1) 7 different CT protocols identified for acute GI bleed cases. 74% cases were done as per recommended protocols ie Triple phase CT (plain,
arterial,
portal venous phase).
Table 1: Variable CT protocols for acute GI bleed.
2) Of the 50 cases,
14% were initially reported as positive for GI bleeding,
of which 6% (3 cases) were later discovered to be false positive,
on second review.
Table 2: Incidence of GI bleed in our cohort.
3) 2 false positive cases for learning purpose.
Fig. 1: False Positive Case 1: High attenuating foci on arterial and portal venous phase images near the gastro-oesophageal junction misinterpreted by the on call registrar as GI Bleed. However, these changes which also present on a recent CT, were accurately reported as varices (not active bleeding point) by the supervising consultant and an appropriate addendum added. Pt did not have any further intervention.

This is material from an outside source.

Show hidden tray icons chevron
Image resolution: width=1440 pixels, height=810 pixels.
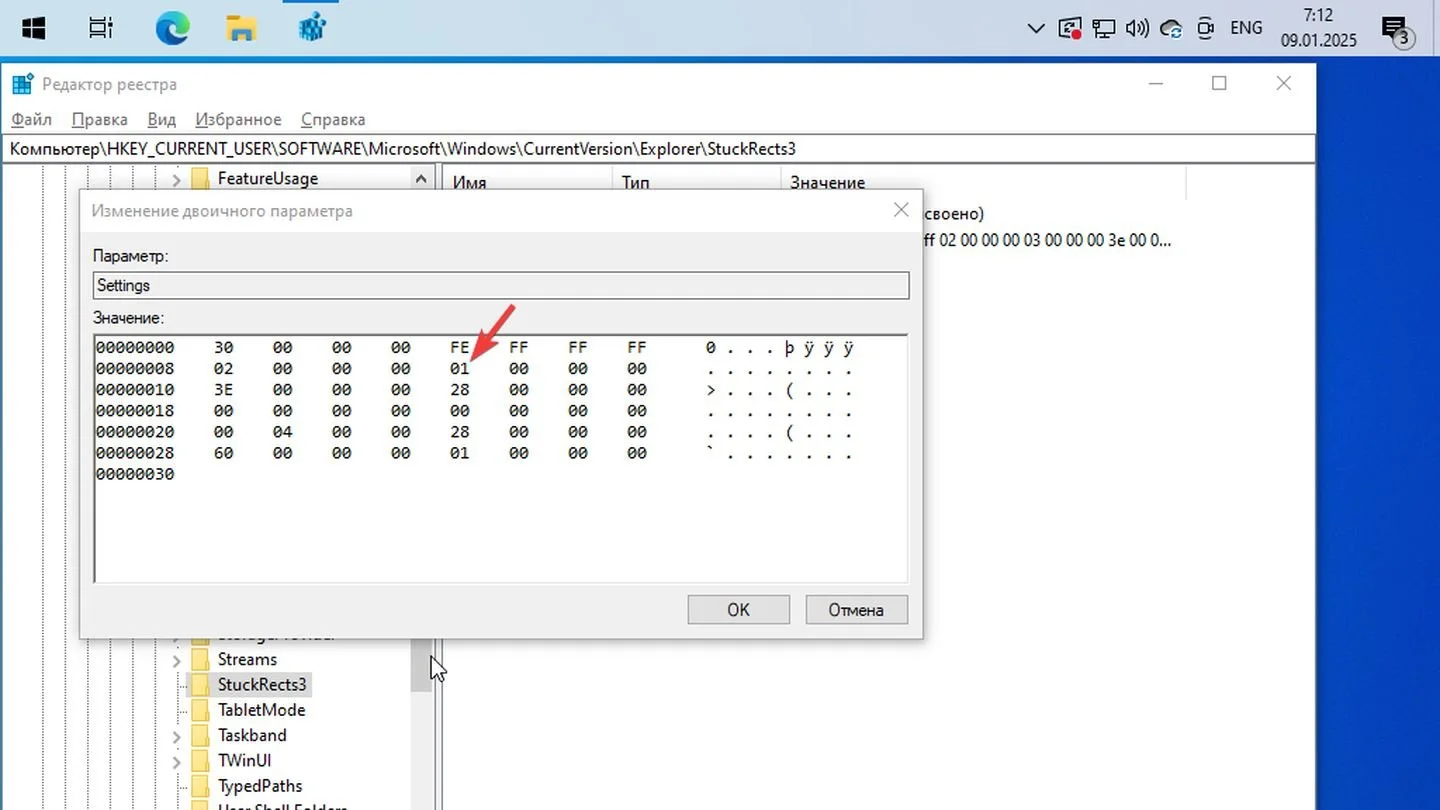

Fig. 2: False Positive Case 2: High attenuating intraluminal material on pre-contrast images unchanged on the post contrast sequences, misinterpreted as acute GI Bleed initially by the on call radiology registrar. However, the supervising consultant made the correct interpretation subsequently as no active haemorrhage. An appropriate addendum was added to the initial report and no further intervention needed (as history did not suggest an active GI Bleed - Persistant Hb dropping despite blood products - blood soaked abdominal dressings over open abdomen. Question: ? sepsis related bleeding wound edge/intra abdominal bleeding point)
4) 72% of cases presented as Upper GI bleed,
22% as lower GI bleed,
6% uncertain source.
Table 3: Source of GI bleed based on the clinical presentation.
5) 77% of upper GI bleed cases had OGD as per the local guidelines.
Table 4: OGD investigation prior to CT study for suspected Upper GI bleed cases.
6) After initial CT,
4% had emergency laparotomy,
28% had radiological intervention, 68% cases were managed conservatively.
Table 5: Management after initial CT (excludes the false +ve cases, as IR not deemed necessary).
14 IR patients – Only 2 were CT+ve cases. IR showed bleed in 1 of these cases.
- 6 were found to have bleed and embolised, previously CT-ve cases.
– 4 had empirical embolisation in the absence of bleed on-table catheter angiogram.
2 surgery patients - 1 had perforated DU (Survived), 1 had bleeding rectal ulcers (Died due to septic shock)
14 conservatively managed patients did not have any evidence of active or ongoing GI Bleed.
7) 2 cases of active GI bleed with subsequent radiological intervention.
Fig. 3: IR case 1 CT images: Acute duodenal bleed, treated by GDA and side branch embolisation.
Fig. 4: IR case 1 Angiogaphy images: Acute duodenal bleed, treated by GDA and side branch embolisation.
Fig. 5: IR Case 2 CT images: Hepatic artery bleed and pseudoaneurysm, embolised.
Fig. 6: IR Case 2 Angiography images: Hepatic artery bleed and pseudoaneurysm, embolised.